Начали передавать мультфильм, и они замолчали. Но когда фильм кончился, Лада спросила:
— Интересно, все-таки, кто я, как думаешь?
Он подумал и признался:
— Ты меня озадачила. А что ты хочешь знать о себе?
— Ну так… — уклончиво отозвалась Лада. — Иногда я думаю… Знаешь, вчера я опять ходила в поселок консервщиков. Смотрела, как строят дом.
— Дома строят и у нас, — осторожно отозвался папа Митя. — Что, там строят какой-то необыкновенный дом?
— Да нет, он не то что необыкновенный, а сама не знаю… Может, он как люди: одни нравятся больше, другие — меньше.
Он наклонил к ней лицо, словно хотел разглядеть в своей дочери то, чего не замечал раньше. Его рука опустилась ей на плечо и легонько сжала его.
— За эти три недели ты заметно повзрослела…
— Отец! — сказала Лада. — Я хочу спросить тебя…
Она почувствовала, как дрогнула его рука, и, чтобы успокоить его, быстро перехватила своей и слегка придержала. Лада очень редко называла его отцом, даже будучи обиженной или рассерженной, она неизменно звала его папой Митей. Но в тех редких случаях, когда собиралась спросить или сказать что-то очень для нее важное, глубоко интимное, выстраданное, она называла его отцом. Он помнил, как пять лет тому назад она спросила, правда ли это, что он безнадежно влюблен в тетю Шуру Кострову и потому несчастен? Тогда она тоже назвала его отцом. Он не уклонился от разговора, хотя ей было всего десять лет. Он сказал:
— Это не совсем так. Несчастным я себя не чувствую. Я люблю Александру Андреевну и уже потому счастлив.

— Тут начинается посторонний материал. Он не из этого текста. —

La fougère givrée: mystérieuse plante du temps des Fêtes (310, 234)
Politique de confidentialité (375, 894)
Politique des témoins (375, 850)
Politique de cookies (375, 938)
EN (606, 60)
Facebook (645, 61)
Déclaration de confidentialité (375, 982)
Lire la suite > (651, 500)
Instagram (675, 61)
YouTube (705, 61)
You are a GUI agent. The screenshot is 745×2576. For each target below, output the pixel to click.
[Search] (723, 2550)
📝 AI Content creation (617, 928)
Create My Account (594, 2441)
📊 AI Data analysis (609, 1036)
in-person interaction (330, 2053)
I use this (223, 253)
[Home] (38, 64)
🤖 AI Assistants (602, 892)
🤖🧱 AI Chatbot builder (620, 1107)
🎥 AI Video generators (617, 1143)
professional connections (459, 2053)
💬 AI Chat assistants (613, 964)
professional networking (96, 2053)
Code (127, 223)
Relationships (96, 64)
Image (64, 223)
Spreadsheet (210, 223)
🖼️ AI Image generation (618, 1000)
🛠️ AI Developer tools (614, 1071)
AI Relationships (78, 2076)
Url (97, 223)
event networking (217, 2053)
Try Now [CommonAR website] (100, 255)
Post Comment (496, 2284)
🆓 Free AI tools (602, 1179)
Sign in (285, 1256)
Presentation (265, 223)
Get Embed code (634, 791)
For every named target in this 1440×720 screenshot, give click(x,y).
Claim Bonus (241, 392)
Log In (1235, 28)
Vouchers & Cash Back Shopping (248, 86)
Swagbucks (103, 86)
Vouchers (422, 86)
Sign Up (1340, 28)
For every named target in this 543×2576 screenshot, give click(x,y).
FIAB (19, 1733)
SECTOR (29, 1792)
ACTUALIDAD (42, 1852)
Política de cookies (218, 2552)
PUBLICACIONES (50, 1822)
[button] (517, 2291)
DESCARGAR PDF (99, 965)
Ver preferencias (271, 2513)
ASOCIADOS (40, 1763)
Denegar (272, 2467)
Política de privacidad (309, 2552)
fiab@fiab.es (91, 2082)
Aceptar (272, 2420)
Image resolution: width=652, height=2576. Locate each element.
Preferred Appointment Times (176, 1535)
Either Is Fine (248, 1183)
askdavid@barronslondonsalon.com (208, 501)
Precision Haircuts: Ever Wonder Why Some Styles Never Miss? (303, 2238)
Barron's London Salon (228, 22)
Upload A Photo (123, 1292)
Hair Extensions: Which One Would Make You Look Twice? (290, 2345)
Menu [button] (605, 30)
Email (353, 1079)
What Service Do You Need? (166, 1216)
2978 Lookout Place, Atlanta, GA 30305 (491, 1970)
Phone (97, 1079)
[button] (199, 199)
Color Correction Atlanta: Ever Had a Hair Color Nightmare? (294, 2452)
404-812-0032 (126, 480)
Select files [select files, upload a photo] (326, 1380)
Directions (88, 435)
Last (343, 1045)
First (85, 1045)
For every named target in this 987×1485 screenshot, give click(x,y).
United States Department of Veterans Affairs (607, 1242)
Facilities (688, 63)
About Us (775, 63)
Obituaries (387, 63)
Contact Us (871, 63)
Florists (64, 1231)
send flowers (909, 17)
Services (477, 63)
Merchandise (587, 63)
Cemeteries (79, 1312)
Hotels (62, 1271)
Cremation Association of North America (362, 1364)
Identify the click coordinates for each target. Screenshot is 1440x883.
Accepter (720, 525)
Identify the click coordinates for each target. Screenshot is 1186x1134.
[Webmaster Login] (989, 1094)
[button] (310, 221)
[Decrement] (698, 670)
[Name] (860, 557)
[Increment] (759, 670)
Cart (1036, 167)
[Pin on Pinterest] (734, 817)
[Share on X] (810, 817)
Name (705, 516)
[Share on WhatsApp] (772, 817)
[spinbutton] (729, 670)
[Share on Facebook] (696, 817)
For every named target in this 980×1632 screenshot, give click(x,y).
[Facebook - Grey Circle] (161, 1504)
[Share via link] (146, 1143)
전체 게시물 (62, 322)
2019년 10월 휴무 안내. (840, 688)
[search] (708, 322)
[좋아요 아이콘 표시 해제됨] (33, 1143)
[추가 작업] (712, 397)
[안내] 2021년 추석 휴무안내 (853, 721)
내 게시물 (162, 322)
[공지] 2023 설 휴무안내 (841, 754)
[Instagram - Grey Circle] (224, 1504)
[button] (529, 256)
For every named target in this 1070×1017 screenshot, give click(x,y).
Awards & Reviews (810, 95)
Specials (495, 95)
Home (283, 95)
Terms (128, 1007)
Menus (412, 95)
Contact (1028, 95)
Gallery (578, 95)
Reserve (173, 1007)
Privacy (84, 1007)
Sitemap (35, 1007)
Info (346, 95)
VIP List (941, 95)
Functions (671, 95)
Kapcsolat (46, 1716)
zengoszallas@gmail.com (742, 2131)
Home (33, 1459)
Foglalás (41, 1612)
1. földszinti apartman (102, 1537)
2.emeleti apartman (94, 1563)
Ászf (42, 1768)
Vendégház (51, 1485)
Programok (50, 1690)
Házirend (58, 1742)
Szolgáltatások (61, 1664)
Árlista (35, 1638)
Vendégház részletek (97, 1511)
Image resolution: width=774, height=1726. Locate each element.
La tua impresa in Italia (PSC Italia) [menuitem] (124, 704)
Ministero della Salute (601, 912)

— Но она не любит тебя, — твердо ответила девочка.
— В той мере, чтобы выйти за меня замуж — да. Но я дорог ей и близок, как друг. Уже поэтому я не могу быть несчастлив.
— Не знаю… — Лада с сомнением покачала головой. — Не знаю… Но я не люблю ее.
— Это несправедливо.
— Пусть, — сказала Лада, — пусть несправедливо. Она ведь тоже несправедлива, раз не любит тебя.
— Сердцу не прикажешь.
— Моему тоже, — быстро ответила Лада.
И вот она снова назвала его отцом… Он снял руку с ее плеча, лицо его стало строгим и внимательным.
— Я слушаю…
— Скажи, почему меня называют странной? Скажи откровенно, потому что я хочу знать все.
Он не улыбнулся, ходя и почувствовал облегчение. Этот вопрос сперва не показался ему серьезным. Но чем дольше он размышлял над ним, тем сложнее было объяснить то, что волновало Ладу. Видимо, она усматривала что-то для себя обидное в такой характеристике. Он не хотел, чтобы она думала о себе, как о неполноценном человеке, он не хотел и того, чтобы девочка из одного чувства противоречия принялась бы нагромождать свои странности умышленно, чтобы не выросла кривлякой, но еще больше опасался, что, испугавшись своей незаурядности, она станет хитрить и скрытничать, ломать естественные порывы души, только бы не выделяться, походить на многих, и тогда из нее может выйти скучный, бескрылый, ординарный человек.